Basically i'm interested in a general approach. I guess one could somehow translate this into a system of inequalities and derive $a$ from there, but not sure.
I'm not supposed to use "calculus" for this problem, but would still appreciate any hints disregarding the chosen method.
How do I solve such kind of problems?
When $x^2 + 2x + 4a - 2$ has two distinct (real) roots, this is going to lead to two asymptotes. Basically, your function is going to be of the form $$\frac{1}{(x - x_1)(x - x_2)},$$ where $x_1 < x_2$, which will lead to two asymptotes at these two roots. When $x_1 < x < x_2$, this function will be negative, so we're going to get divergence to $-\infty$ as $x \to x_1^+$ and as $x \to x_2^-$. In between, we're going to have to get some kind of local maximum. This can be computed by finding the minimum of the denominator (which in our case, invariably occurs at $x = -1$).
When $x$ is not between $x_1$ and $x_2$, the function is positive, and will range from $0$ (the horizontal asymptote) to $\infty$ (the vertical asymptote) and take every value in between. So, our range will take the form $$(-\infty, m] \cup (0, \infty)$$ where $m$ is the local maximum (the function value at $1$).

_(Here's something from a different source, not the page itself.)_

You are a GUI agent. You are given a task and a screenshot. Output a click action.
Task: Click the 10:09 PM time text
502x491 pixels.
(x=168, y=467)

Using the discriminant of $x^2 + 2x + 4a - 2$ we get distinct roots when $$4 - 4(4a - 2) > 0 \iff a < \frac{3}{4},$$ and we have $m = \frac{1}{4a-3}$, thus our range is $$\left(-\infty, \frac{1}{4a-3}\right] \cup (0, \infty).$$ When we have a repeated root, i.e. when $a = \frac{3}{4}$, then our function is $$\frac{1}{(x + 1)^2}.$$ The negative bit of the function is now gone, and on both sides of the one asymptote, the function tends to $\infty$. Our range becomes $$(0, \infty).$$ Otherwise, if $a > \frac{3}{4}$, we still get $0$ convergence as $x \to \pm \infty$, but now we are positive and continuous everywhere. Therefore, we must achieve a maximum somewhere, particularly where the parabola $x^2 + 2x + 4a - 2$ achieves its minimum. This occurs at $x = -1$ again, so our range is $$\left(0, \frac{1}{4a - 3}\right].$$
As you can see, this is a fairly ad-hoc process. Unfortunately, there isn't really a way around this. All the tools that people use for graphing functions also come in handy in figuring out their ranges, such as identifying asymptotes, local maxima/minima, etc. All I can say is, good luck.